Work to be completed ::
Report how many lines of the items below contain the word "Where". Give only the number.

(Dataset entries)
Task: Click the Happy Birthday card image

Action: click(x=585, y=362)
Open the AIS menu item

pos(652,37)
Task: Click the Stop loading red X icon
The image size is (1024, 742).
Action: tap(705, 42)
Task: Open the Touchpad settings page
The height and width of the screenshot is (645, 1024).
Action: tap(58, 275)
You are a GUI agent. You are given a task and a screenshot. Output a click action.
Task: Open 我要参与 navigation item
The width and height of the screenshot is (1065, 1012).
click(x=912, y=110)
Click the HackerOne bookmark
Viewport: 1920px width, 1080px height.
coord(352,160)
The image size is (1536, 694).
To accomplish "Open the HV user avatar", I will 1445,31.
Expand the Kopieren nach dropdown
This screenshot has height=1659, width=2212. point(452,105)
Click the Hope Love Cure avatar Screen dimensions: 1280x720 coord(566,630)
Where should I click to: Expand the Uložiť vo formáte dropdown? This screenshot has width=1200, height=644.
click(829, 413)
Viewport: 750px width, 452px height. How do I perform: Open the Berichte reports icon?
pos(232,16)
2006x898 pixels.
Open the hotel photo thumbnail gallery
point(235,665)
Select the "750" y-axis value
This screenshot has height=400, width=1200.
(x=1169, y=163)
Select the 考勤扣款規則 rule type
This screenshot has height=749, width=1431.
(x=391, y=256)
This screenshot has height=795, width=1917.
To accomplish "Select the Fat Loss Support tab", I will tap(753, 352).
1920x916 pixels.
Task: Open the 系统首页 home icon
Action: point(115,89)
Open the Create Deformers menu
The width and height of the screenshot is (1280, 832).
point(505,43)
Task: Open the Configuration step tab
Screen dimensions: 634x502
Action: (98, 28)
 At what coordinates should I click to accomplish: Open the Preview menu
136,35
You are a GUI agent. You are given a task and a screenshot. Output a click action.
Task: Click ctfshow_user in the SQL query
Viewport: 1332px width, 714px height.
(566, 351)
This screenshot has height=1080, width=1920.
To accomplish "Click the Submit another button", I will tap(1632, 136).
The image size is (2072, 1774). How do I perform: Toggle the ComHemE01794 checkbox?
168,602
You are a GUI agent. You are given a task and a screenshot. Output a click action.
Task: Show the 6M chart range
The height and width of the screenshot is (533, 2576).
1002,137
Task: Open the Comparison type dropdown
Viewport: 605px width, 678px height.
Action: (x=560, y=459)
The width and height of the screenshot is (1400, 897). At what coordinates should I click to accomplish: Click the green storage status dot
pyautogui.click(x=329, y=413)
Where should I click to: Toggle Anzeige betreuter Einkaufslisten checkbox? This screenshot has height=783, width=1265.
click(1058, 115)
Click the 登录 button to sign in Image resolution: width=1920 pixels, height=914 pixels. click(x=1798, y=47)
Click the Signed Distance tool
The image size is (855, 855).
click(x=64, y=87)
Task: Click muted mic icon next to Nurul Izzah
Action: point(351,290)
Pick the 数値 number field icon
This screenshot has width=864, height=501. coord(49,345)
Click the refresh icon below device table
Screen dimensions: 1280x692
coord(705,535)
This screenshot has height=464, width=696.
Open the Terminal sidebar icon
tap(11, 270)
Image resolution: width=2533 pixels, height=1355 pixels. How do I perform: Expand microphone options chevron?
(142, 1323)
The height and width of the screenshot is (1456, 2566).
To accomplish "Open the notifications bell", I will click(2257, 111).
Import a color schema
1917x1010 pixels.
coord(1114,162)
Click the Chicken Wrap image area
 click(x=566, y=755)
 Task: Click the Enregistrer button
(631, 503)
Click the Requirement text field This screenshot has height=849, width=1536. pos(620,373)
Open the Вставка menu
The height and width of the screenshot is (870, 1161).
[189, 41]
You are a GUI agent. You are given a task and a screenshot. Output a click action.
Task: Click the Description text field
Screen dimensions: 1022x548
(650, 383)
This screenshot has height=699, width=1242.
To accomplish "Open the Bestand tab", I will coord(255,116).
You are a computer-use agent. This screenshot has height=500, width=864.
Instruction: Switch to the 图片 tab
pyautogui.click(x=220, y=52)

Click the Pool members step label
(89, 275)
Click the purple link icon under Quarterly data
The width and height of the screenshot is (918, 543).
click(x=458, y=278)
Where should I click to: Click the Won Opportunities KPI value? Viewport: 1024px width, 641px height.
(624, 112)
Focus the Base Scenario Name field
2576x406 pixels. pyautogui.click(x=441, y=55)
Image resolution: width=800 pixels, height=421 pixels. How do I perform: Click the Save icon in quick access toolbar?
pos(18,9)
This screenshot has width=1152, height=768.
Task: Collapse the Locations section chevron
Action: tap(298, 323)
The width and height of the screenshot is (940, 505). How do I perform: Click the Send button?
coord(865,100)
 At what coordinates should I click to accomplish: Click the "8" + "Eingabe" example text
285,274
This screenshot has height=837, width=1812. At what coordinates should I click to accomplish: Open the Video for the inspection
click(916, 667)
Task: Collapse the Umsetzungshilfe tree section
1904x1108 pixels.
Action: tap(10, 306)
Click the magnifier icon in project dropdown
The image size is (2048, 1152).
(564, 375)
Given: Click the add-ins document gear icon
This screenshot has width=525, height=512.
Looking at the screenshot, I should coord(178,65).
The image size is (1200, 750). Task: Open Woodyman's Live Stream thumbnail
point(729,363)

Reply ::
3